Registered with the Registrar of Newspapers for India under R.N.I 53640/91
Vol. XXXIII No. 4, June 1-15, 2023
A spike in complaints regarding the poor quality of water cans supplied to residents in different parts of the city prompted authorities to investigate the matter. Following a joint inspection of 19 packaged drinking water units by officials from the Food Safety Department, GCC and CMWSSB, authorities have sealed six packaged drinking water units for poor manufacturing processes and selling without a license. The condition of these units is reportedly appalling – in a quote to indianexpress.com, Chennai’s Food Safety Officer P. Satheesh Kumar said that he was shocked to find a dead pigeon in one of the labs in North Chennai.
Unfortunately, unsafe water is a seasonal bane that the city faces every year. Chennai’s water levels dip every summer, obliging most households to turn to packaged water to meet their needs. To protect the consumer, the BIS – Bureau of Indian Standards – has a diligent testing mechanism in place to award a license to packaged water manufacturers. In a quote to the Times of India, E. Saravanan, the General Secretary of the Greater Tamil Nadu Packaged Drinking Water Association said, “A manufacturer pays up to 1.25 lakhs for a license and if they subsequently fail in tests, they pay up to Rs. 40,000 in test charges. Vendors who fail don’t renew their license, but operate illegally from their existing plants.” In addition to the BIS, a license has to be obtained from the Food Safety department as well, which mandates guidelines per the Food Safety Act. For example, cans must be washed thoroughly before filling them with water, and consumer information such as the name of the manufacturer and content quality must be clearly displayed on the packaging. Illicit packaged water does not meet these standards, either.

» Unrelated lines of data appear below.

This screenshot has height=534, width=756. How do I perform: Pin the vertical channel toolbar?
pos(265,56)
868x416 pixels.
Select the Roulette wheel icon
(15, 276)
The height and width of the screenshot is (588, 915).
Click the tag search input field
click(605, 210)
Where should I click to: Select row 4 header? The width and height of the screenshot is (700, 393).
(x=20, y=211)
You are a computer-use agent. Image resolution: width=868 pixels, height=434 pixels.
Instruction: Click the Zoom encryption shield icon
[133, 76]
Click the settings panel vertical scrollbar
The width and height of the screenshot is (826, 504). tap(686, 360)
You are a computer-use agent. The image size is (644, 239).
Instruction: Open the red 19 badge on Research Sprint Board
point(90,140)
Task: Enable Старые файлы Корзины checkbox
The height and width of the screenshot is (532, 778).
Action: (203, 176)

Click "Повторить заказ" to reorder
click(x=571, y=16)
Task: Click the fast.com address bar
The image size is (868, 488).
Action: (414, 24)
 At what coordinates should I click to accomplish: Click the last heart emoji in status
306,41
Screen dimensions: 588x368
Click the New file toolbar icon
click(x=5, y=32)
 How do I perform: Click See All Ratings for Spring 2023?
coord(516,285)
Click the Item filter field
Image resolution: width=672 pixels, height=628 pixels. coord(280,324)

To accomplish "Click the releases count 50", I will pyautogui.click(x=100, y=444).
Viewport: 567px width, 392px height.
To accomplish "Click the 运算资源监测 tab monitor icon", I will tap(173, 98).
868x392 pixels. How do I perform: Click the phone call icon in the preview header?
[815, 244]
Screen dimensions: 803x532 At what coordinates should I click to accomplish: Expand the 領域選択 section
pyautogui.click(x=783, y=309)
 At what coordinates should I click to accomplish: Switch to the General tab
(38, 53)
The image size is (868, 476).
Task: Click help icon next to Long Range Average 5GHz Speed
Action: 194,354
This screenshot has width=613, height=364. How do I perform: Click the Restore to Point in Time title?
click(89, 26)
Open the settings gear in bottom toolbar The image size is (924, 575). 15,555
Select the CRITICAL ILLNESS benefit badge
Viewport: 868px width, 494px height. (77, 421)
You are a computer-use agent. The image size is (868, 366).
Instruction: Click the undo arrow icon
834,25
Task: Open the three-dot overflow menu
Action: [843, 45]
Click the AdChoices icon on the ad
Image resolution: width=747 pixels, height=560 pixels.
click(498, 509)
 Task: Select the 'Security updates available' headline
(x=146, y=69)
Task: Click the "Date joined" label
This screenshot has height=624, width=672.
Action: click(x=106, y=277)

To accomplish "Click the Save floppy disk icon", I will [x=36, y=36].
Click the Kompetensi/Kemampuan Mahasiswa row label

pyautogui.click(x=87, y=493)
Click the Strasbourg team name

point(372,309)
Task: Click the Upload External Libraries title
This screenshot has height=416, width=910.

During the summer, the city’s daily consumption of packaged drinking water reportedly touches 12 lakh bubble top cans. Operators duly registered with the BIS are able to meet consumer demand amounting to only 7 lakh cans; the rest of the supply is met by illegal operators looking to make a quick buck. The result? The city’s packaged water supply is flooded with poor-quality cans that are damaged; they bear neither brand stickers nor ISI marks or, in some cases, have a suspicious profusion of stickers. Such cans are sold for twenty, thirty rupees each to unsuspecting consumers, who take the water back to their households for consumption.
Concerningly, such cases are reported year after year with alarming regularity. May 2019 saw government officials rooting out a large-scale fraud through the inspection of cans ferried in trucks and vans through the city, and it was just last year that media reports broke out revealing that one in three samples of packaged drinking water in the State was found to be unsafe. The Food Safety Commissioner had then issued a warning to packaged drinking water companies to follow the norms but clearly, the menace has endured.
Given that the city has a history of dealing with illicit packaged water, it stands to reason that prevention is a better tactic than corrective measures. However, the scale of the problem suggests that inspections are either conducted on a shockingly infrequent basis or carried out poorly. The question arises too as to why the civic authorities don’t seem to be taking steps to address the considerable shortfall in water supply from BIS-registered operators – after all, this is the vacuum that illegal manufacturers come in to fill. There is much that can be done too to educate the consumer – for instance, raising awareness on recognizing illicit water cans vis-a-vis branded ones or encouraging water safety norms such as boiling water before consumption.
The greatest impact, however, will come through the implementation of robust water treatment systems that deliver potable tap water to households. It isn’t an impossible task, for metros like Mumbai have been successful at it – the Municipal Corporation of Greater Mumbai reportedly tests 100-120 samples of water collected from different areas on a daily basis and provides clean tap water to its residents. Some may argue that Chennai’s own piped water is treated per safety standards, as well, but the very fact that consumers depend so heavily on packaged water points to a problem. Either the quality of tap water is inconsistent or low, or the authorities need to build more transparency into the safety checks they follow in treating the city’s water. At the end of the day, it is clear that the scourge of unsafe packaged drinking water cannot be quelled merely through raids and reactive measures.